Um juiz federal determinou esta sexta-feira que o nome do Presidente norte-americano Donald Trump foi adicionado ilegalmente ao Kennedy Center e impediu o Governo de encerrar o centro cultural e artístico para uma grande renovação.
O juiz distrital Christopher Cooper, em Washington, D.C., decidiu que a votação do conselho do Kennedy Center, a 16 de Março, para encerrar o local, foi “mal informada e aparentemente predeterminada”, sem ter em conta as suas obrigações legais.
“Os membros do conselho poderiam ter avaliado a adequação do encerramento de diversas formas prudentes.
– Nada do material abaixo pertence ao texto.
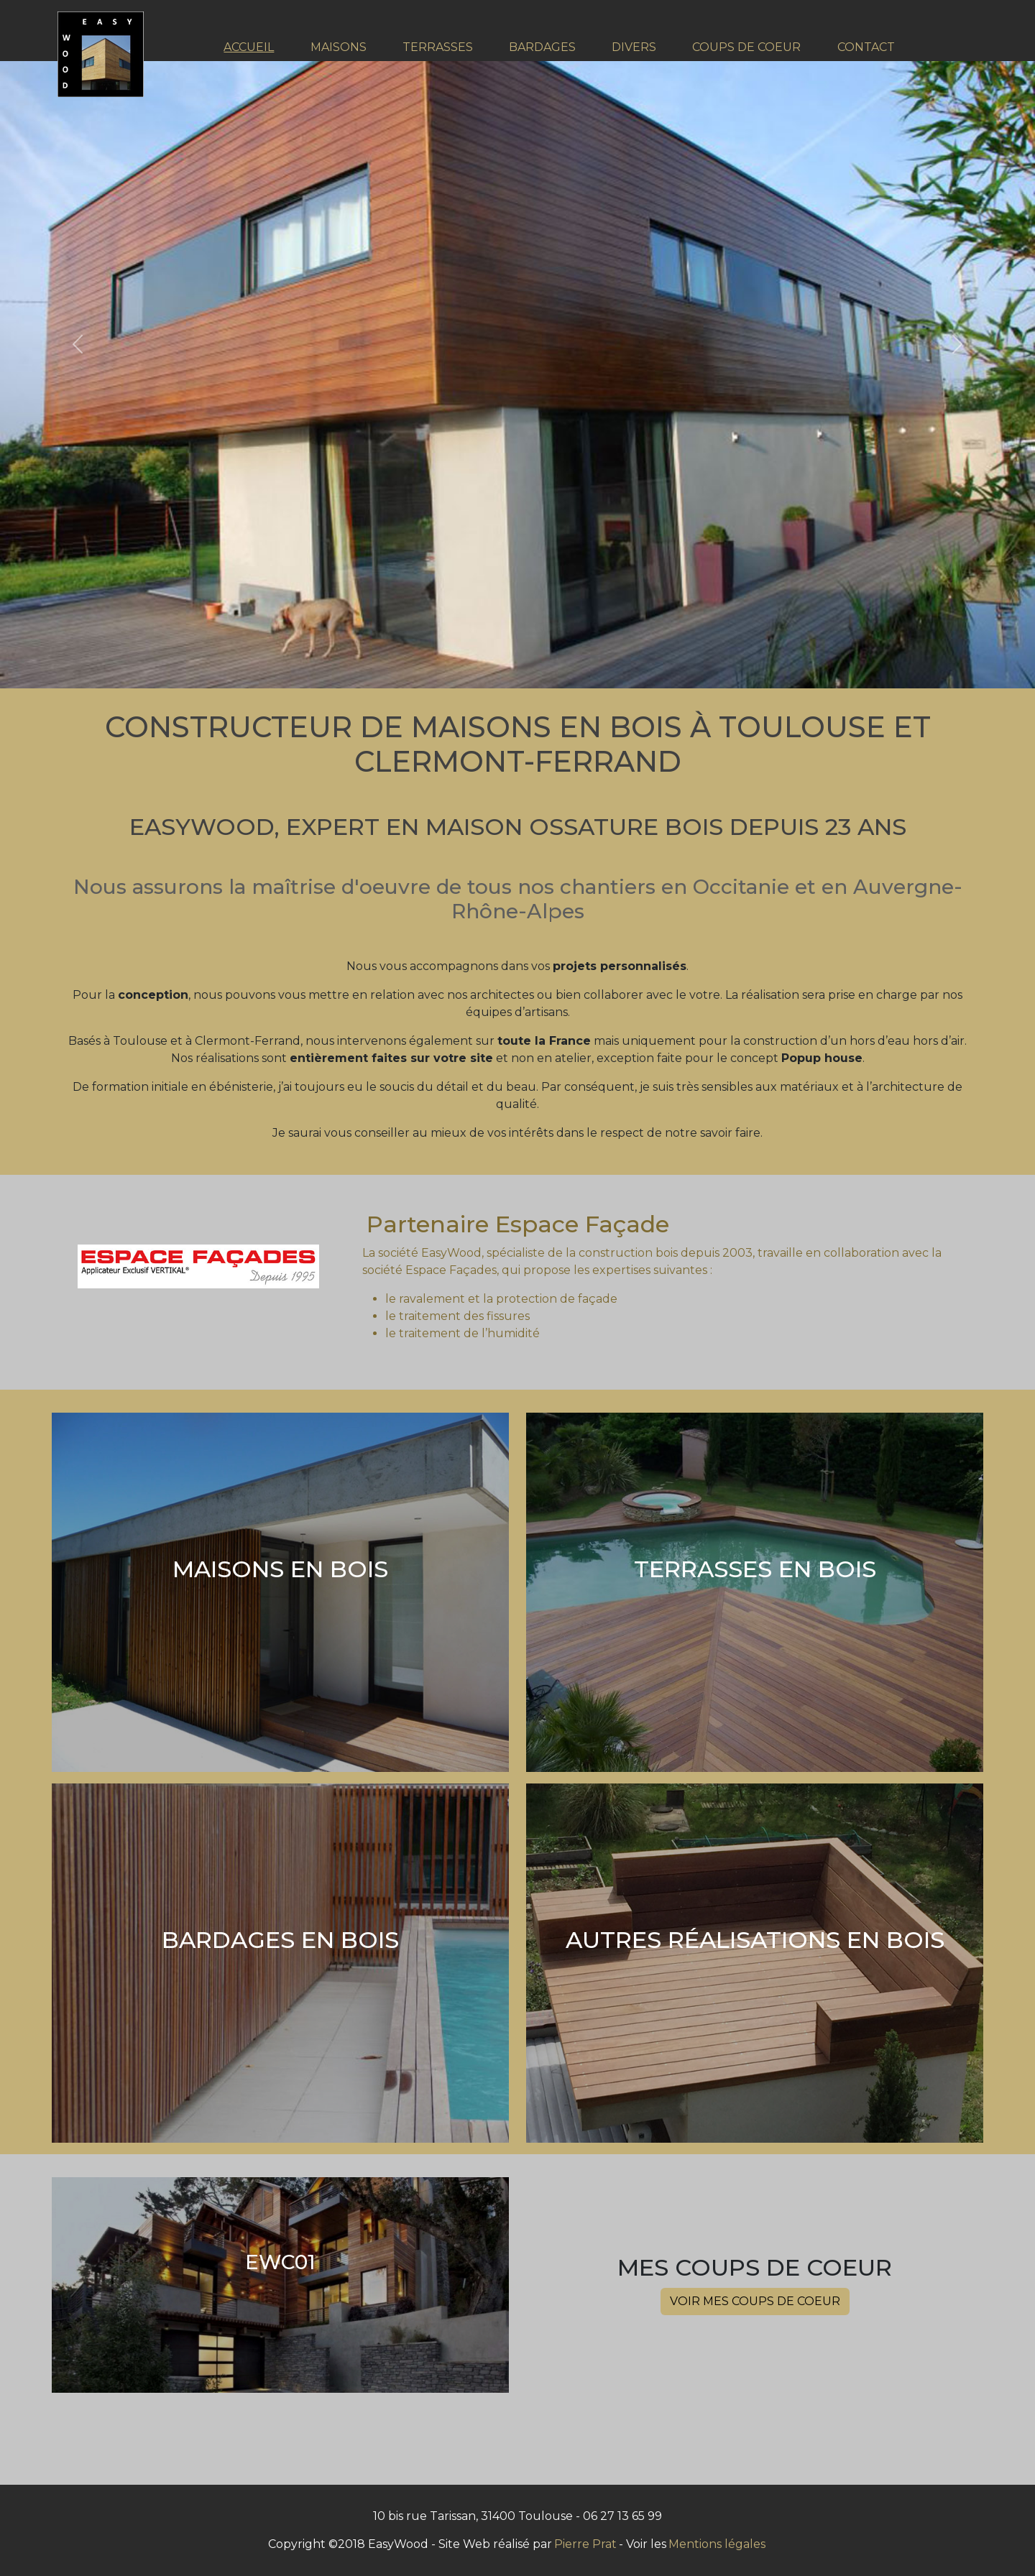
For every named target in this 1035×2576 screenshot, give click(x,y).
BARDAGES (542, 47)
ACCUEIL (249, 47)
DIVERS (634, 47)
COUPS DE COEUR (746, 47)
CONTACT (866, 47)
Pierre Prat (585, 2544)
Esta não foi uma delas”, frisou o juiz nomeado para o cargo pelo presidente democrata Barack Obama.
Cooper concluiu ainda que o conselho “ultrapassou os seus limites legais” ao acrescentar unilateralmente o nome de Trump ao centro.
O Congresso deu o nome ao Kennedy Center, e só o Congresso pode alterá-lo, sublinhou o juiz.
Roma Daravi, vice-presidente de relações públicas do Kennedy Center, referiu esta sexta-feira que a instituição está “confiante de que, em recurso, o tribunal confirmará a vontade do conselho de reconhecer as contribuições históricas do Presidente Trump para o centro cultural”.
Daravi acrescentou que a realidade é a mesma e que o centro necessita de uma restauração urgente e significativa.
“Com 257 milhões de dólares garantidos pelo Presidente Trump e aprovados pelo Congresso, os recursos estão disponíveis e continuamos empenhados em procurar todos os meios legais para garantir que o Trump Kennedy Center seja restaurado como um marco cultural nacional para todos os americanos desfrutarem”, apontou.
Cooper realizou audiências no final de Abril para acções judiciais paralelas que contestavam o projecto.
Uma foi movida por um conjunto de organizações de preservação cultural e histórica, enquanto a outra foi apresentada pela congressista Joyce Beatty, democrata do Ohio e ex-membro do conselho do Kennedy Center.
Os advogados do Departamento de Justiça afirmaram que os planos de renovação do edifício têm um âmbito limitado e estão dentro da autoridade do conselho, sem necessidade de aprovações externas.
Os autores da acção temem que o Presidente e os seus aliados no conselho desrespeitem as normas de preservação destinadas a manter a estrutura histórica do edifício.
Trump, um republicano, tem demonstrado um grande interesse nas operações do Kennedy Center desde que regressou à Casa Branca, no ano passado.
Nomeou um conselho escolhido a dedo, que o colocou como presidente. O seu nome foi acrescentado à fachada de um edifício considerado um monumento vivo ao presidente John F. Kennedy.
O Kennedy Center manteve as suas actuações antes do encerramento, embora a um ritmo muito mais lento do que nos anos anteriores.